Obraz wystawiany:
– Zdzisław Beksiński. Obrazy z lat 1971-1972, Galeria Współczesna "Ruch" Klub Międzynarodowej Prasy i Książki, Warszawa 7 XII 1972 – 7 I 1973.

Obraz reprodukowany:
– Strona internetowa Dmochowski Gallery NET (Wirtualne Muzeum).

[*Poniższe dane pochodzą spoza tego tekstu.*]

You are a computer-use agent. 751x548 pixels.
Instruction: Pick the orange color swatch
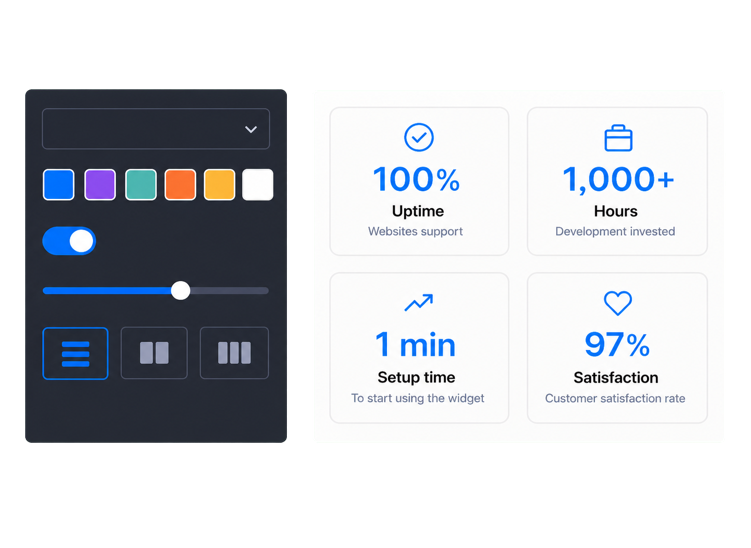pyautogui.click(x=180, y=184)
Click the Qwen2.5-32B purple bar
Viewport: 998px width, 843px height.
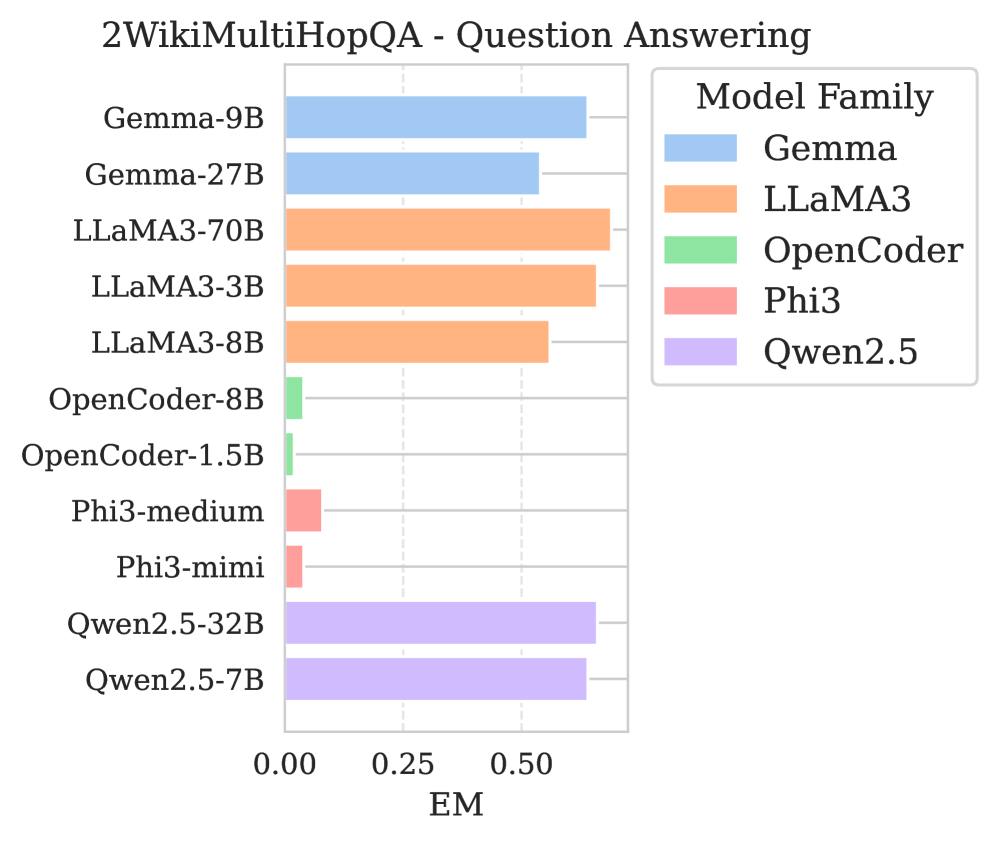pos(440,623)
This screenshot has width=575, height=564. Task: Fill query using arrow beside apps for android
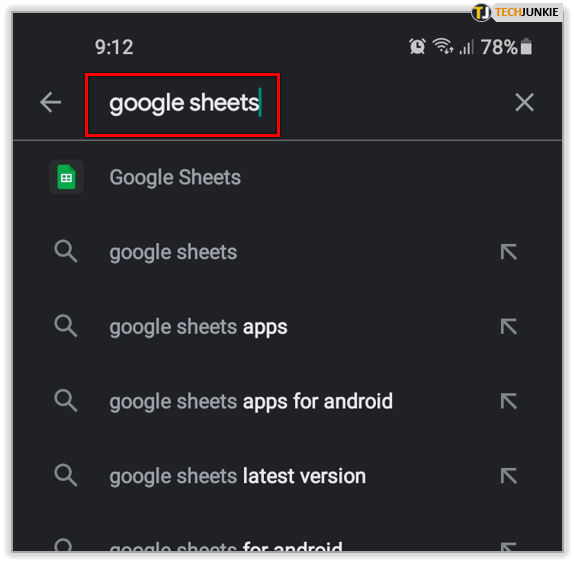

Zdzisław Beksiński stał się znany szerszej publiczności na początku lat 70., kiedy – po okresie fascynacji fotografią i rzeźbą – poświęcił się całkowicie malarstwu. Ogromną rolę w promowaniu pierwszych osiągnięć artysty na tym polu odegrała wystawa zorganizowana przez Janusza Boguckiego w grudniu 1972 w Galerii Współczesnej w Warszawie. Na ekspozycji znalazło się kilkadziesiąt najnowszych obrazów malarza z serii tzw. pejzaży metafizycznych. Powstałe w latach 1971-1972 dzieła charakteryzowały się obecnością niepokojących desygnatów śmierci oraz ciemną, przygnębiającą kolorystyką. Wszystkie występowały pod zbiorowym tytułem „Oczekiwanie“, który autor – uważający kwestię nazewnictwa za kompletnie zbędną – nadał im na prośbę krytyka. Dreszczowcowe sceny pełne szkieletów, nagrobków i udręczonych istot z piekła rodem, spotkały się z żywym odzewem w ówczesnej prasie, a na ich kanwie zrealizowano nawet film dokumentalny Rozmowa Mistrza ze śmiercią (reż. Franciszek Kuduk, 1973).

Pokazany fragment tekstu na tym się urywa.